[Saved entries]
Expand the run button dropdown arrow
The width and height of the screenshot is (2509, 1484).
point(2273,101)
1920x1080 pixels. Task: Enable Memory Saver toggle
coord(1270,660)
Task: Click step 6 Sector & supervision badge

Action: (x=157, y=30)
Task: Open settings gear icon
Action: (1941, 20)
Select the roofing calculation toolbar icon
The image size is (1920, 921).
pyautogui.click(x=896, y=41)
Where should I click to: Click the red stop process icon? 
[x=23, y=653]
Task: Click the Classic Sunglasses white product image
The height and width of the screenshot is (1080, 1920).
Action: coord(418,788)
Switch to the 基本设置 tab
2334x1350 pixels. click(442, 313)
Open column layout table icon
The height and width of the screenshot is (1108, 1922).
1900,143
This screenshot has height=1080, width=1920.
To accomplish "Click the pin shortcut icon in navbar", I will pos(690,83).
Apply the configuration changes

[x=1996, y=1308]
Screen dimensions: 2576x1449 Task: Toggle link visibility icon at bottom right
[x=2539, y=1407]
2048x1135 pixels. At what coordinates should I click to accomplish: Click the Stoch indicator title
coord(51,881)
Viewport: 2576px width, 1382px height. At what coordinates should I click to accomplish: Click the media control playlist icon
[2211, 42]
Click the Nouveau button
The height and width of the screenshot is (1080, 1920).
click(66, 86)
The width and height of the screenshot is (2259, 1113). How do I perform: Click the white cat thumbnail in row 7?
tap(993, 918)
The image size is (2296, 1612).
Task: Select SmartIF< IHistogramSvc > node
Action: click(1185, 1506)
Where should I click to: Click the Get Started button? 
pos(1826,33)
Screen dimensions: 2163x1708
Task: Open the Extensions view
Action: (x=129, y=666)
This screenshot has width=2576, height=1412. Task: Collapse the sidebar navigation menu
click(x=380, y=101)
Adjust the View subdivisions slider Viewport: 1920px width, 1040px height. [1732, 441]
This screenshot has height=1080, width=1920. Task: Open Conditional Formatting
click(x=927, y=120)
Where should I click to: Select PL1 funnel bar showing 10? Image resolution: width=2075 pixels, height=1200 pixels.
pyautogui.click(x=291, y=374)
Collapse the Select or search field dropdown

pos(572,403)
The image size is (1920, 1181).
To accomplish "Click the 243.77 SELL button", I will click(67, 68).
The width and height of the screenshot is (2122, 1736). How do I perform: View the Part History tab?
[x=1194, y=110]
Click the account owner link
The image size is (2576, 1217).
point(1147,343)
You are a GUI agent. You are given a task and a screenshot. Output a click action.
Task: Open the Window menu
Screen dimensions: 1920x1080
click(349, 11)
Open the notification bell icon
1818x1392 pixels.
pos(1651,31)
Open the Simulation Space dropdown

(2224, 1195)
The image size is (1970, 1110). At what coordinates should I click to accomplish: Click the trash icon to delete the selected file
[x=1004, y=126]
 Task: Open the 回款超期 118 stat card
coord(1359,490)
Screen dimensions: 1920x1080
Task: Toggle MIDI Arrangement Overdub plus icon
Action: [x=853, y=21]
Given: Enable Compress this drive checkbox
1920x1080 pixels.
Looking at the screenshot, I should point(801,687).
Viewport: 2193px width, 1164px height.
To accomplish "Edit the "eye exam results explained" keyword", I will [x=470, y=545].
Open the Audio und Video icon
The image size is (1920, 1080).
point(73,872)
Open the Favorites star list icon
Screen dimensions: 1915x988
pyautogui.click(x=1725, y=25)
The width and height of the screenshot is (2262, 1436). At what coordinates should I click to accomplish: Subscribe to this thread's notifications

» **TASK DESCRIPTION**
Would you please repeat all the entries exactly as written?

» **SOLUTION**
Expand the run button dropdown arrow
The width and height of the screenshot is (2509, 1484).
point(2273,101)
1920x1080 pixels. Task: Enable Memory Saver toggle
coord(1270,660)
Task: Click step 6 Sector & supervision badge

Action: (x=157, y=30)
Task: Open settings gear icon
Action: (1941, 20)
Select the roofing calculation toolbar icon
The image size is (1920, 921).
pyautogui.click(x=896, y=41)
Where should I click to: Click the red stop process icon? 
[x=23, y=653]
Task: Click the Classic Sunglasses white product image
The height and width of the screenshot is (1080, 1920).
Action: coord(418,788)
Switch to the 基本设置 tab
2334x1350 pixels. click(442, 313)
Open column layout table icon
The height and width of the screenshot is (1108, 1922).
1900,143
This screenshot has height=1080, width=1920.
To accomplish "Click the pin shortcut icon in navbar", I will pos(690,83).
Apply the configuration changes

[x=1996, y=1308]
Screen dimensions: 2576x1449 Task: Toggle link visibility icon at bottom right
[x=2539, y=1407]
2048x1135 pixels. At what coordinates should I click to accomplish: Click the Stoch indicator title
coord(51,881)
Viewport: 2576px width, 1382px height. At what coordinates should I click to accomplish: Click the media control playlist icon
[2211, 42]
Click the Nouveau button
The height and width of the screenshot is (1080, 1920).
click(66, 86)
The width and height of the screenshot is (2259, 1113). How do I perform: Click the white cat thumbnail in row 7?
tap(993, 918)
The image size is (2296, 1612).
Task: Select SmartIF< IHistogramSvc > node
Action: click(1185, 1506)
Where should I click to: Click the Get Started button? 
pos(1826,33)
Screen dimensions: 2163x1708
Task: Open the Extensions view
Action: (x=129, y=666)
This screenshot has width=2576, height=1412. Task: Collapse the sidebar navigation menu
click(x=380, y=101)
Adjust the View subdivisions slider Viewport: 1920px width, 1040px height. [1732, 441]
This screenshot has height=1080, width=1920. Task: Open Conditional Formatting
click(x=927, y=120)
Where should I click to: Select PL1 funnel bar showing 10? Image resolution: width=2075 pixels, height=1200 pixels.
pyautogui.click(x=291, y=374)
Collapse the Select or search field dropdown

pos(572,403)
The image size is (1920, 1181).
To accomplish "Click the 243.77 SELL button", I will click(67, 68).
The width and height of the screenshot is (2122, 1736). How do I perform: View the Part History tab?
[x=1194, y=110]
Click the account owner link
The image size is (2576, 1217).
point(1147,343)
You are a GUI agent. You are given a task and a screenshot. Output a click action.
Task: Open the Window menu
Screen dimensions: 1920x1080
click(349, 11)
Open the notification bell icon
1818x1392 pixels.
pos(1651,31)
Open the Simulation Space dropdown

(2224, 1195)
The image size is (1970, 1110). At what coordinates should I click to accomplish: Click the trash icon to delete the selected file
[x=1004, y=126]
 Task: Open the 回款超期 118 stat card
coord(1359,490)
Screen dimensions: 1920x1080
Task: Toggle MIDI Arrangement Overdub plus icon
Action: [x=853, y=21]
Given: Enable Compress this drive checkbox
1920x1080 pixels.
Looking at the screenshot, I should point(801,687).
Viewport: 2193px width, 1164px height.
To accomplish "Edit the "eye exam results explained" keyword", I will [x=470, y=545].
Open the Audio und Video icon
The image size is (1920, 1080).
point(73,872)
Open the Favorites star list icon
Screen dimensions: 1915x988
pyautogui.click(x=1725, y=25)
The width and height of the screenshot is (2262, 1436). At what coordinates should I click to accomplish: Subscribe to this thread's notifications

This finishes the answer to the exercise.